[Stored items]

....................

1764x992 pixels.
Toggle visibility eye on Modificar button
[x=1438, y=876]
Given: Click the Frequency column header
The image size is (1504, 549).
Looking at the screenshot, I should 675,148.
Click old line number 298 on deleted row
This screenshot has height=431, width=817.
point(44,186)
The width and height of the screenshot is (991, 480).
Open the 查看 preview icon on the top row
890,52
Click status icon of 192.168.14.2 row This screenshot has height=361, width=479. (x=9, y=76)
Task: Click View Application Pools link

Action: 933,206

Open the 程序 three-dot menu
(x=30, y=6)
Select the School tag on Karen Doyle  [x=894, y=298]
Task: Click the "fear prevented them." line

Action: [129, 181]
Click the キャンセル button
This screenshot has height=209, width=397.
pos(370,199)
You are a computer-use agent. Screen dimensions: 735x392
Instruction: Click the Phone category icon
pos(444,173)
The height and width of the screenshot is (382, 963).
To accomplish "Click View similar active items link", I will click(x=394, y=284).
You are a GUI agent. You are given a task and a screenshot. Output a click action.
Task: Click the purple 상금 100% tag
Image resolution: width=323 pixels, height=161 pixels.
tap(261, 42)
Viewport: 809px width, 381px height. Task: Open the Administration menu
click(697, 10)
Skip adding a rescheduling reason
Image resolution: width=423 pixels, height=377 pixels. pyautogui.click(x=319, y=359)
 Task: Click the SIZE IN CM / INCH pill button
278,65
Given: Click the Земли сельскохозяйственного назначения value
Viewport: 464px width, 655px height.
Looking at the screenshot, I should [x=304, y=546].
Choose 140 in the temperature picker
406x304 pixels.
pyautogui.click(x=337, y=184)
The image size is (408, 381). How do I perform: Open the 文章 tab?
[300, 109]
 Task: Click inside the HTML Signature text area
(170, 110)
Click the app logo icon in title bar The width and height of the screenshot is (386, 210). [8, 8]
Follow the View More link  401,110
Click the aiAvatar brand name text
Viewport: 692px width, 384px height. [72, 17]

....................

What is expected: Each record must be copied out exactly and in full.

Exercise output:
1764x992 pixels.
Toggle visibility eye on Modificar button
[x=1438, y=876]
Given: Click the Frequency column header
The image size is (1504, 549).
Looking at the screenshot, I should 675,148.
Click old line number 298 on deleted row
This screenshot has height=431, width=817.
point(44,186)
The width and height of the screenshot is (991, 480).
Open the 查看 preview icon on the top row
890,52
Click status icon of 192.168.14.2 row This screenshot has height=361, width=479. (x=9, y=76)
Task: Click View Application Pools link

Action: 933,206

Open the 程序 three-dot menu
(x=30, y=6)
Select the School tag on Karen Doyle  [x=894, y=298]
Task: Click the "fear prevented them." line

Action: [129, 181]
Click the キャンセル button
This screenshot has height=209, width=397.
pos(370,199)
You are a computer-use agent. Screen dimensions: 735x392
Instruction: Click the Phone category icon
pos(444,173)
The height and width of the screenshot is (382, 963).
To accomplish "Click View similar active items link", I will click(x=394, y=284).
You are a GUI agent. You are given a task and a screenshot. Output a click action.
Task: Click the purple 상금 100% tag
Image resolution: width=323 pixels, height=161 pixels.
tap(261, 42)
Viewport: 809px width, 381px height. Task: Open the Administration menu
click(697, 10)
Skip adding a rescheduling reason
Image resolution: width=423 pixels, height=377 pixels. pyautogui.click(x=319, y=359)
 Task: Click the SIZE IN CM / INCH pill button
278,65
Given: Click the Земли сельскохозяйственного назначения value
Viewport: 464px width, 655px height.
Looking at the screenshot, I should [x=304, y=546].
Choose 140 in the temperature picker
406x304 pixels.
pyautogui.click(x=337, y=184)
The image size is (408, 381). How do I perform: Open the 文章 tab?
[300, 109]
 Task: Click inside the HTML Signature text area
(170, 110)
Click the app logo icon in title bar The width and height of the screenshot is (386, 210). [8, 8]
Follow the View More link  401,110
Click the aiAvatar brand name text
Viewport: 692px width, 384px height. [72, 17]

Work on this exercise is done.